14. février 2024

Giorgio Behr: «Plus personne parmi nous ne voterait pour l’EEE aujourd’hui»

«En 1992, de nombreux entrepreneurs suisses, dont je faisais partie, préconisaient l’entrée de la Suisse dans l’Espace économique européen», déclare Giorgio Behr, entrepreneur et coprésident d’autonomiesuisse, dans une interview accordée à Schaffhauser Nachrichten. Une situation impensable aujourd’hui. L’Union européenne a en effet dramatiquement changé au cours des 30 dernières années. Si la Suisse était membre de l’EEE, elle devrait payer des sommes colossales et n’aurait plus guère de marge de manœuvre. Or c’est précisément de liberté d’action qu’un pays a besoin pour se doter de conditions cadres de qualité.

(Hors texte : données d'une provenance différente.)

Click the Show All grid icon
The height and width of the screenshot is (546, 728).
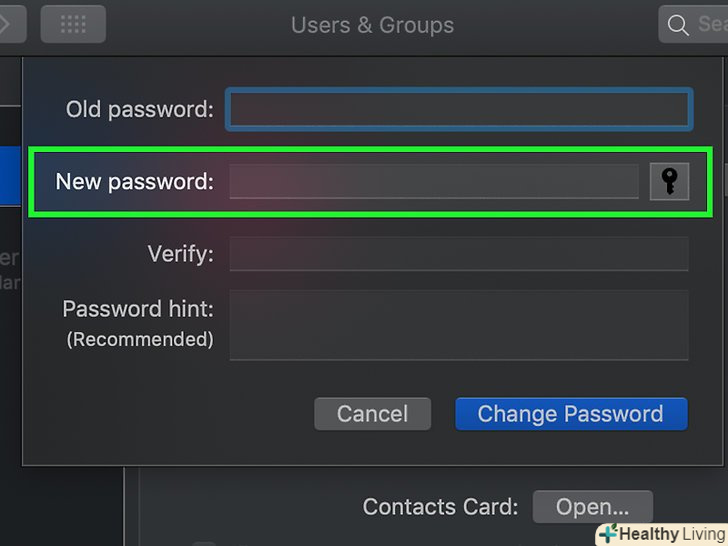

La Suisse n’a en revanche que faire du paquet contractuel que le Conseil fédéral entend conclure avec l’UE; Giorgio Behr en est convaincu. L’accord de libre-échange lui garantit l’accès au marché intérieur de l’UE depuis 1972. De plus, ce n’est pas dans l’UE qu’a lieu la croissance. «Cela fait longtemps que les États-Unis ont détrôné l’Allemagne au rang de premier partenaire commercial de la Suisse. Nous devrions miser davantage sur les marchés extra-européens. Par exemple l’Inde ou l’Amérique latine», explique Giorgio Behr. Le niveau de prospérité élevé de la Suisse ne dépend selon lui pas des traités passés avec l’UE, mais du fait que la Suisse se montre plus innovante que l’UE. De plus, des pays comme les États-Unis, la Chine et l’Inde montrent l’exemple: ils sont présents, avec un succès certain, sur le marché intérieur de l’UE sans pour autant disposer d’un accès «libre».

En se liant institutionnellement à l’UE, la Suisse verrait sa législation s’étoffer fortement. «Le droit des sociétés allemand, par exemple, est environ dix fois plus détaillé et plus compliqué que le suisse», indique Giorgio Behr. Cela ne ferait qu’accroître la bureaucratie et les coûts.

Pourquoi la fédération economiesuisse tient-elle à ce qu’un accord soit conclu? Giorgio Behr distingue le point de vue entrepreneurial d’autonomiesuisse de celui des dirigeants de groupes d’entreprises qui n’ont souvent pas le droit de vote en Suisse et changent régulièrement de société. «Nous, les entrepreneurs, pensons en termes de générations, et donc à long terme», souligne Giorgio Behr, qui donne un autre exemple pour montrer le peu de crédibilité qui entoure les actions d’economiesuisse: la fédération a, dans un premier temps, exercé une forte pression en faveur de la réforme fiscale de l’OCDE. Maintenant, elle fait partie des premiers à tout mettre en œuvre pour ralentir les choses.

Giorgio Behr appelle le Conseil fédéral à faire preuve de fermeté. Il est par exemple inacceptable que, dans le domaine du transport terrestre, la Suisse respecte sagement toutes les obligations alors que l’Allemagne et l’Italie y rechignent. Giorgio Behr considère également les milliards de cohésion comme de l’argent dépensé «sans contrepartie. Ce geste était naïf.»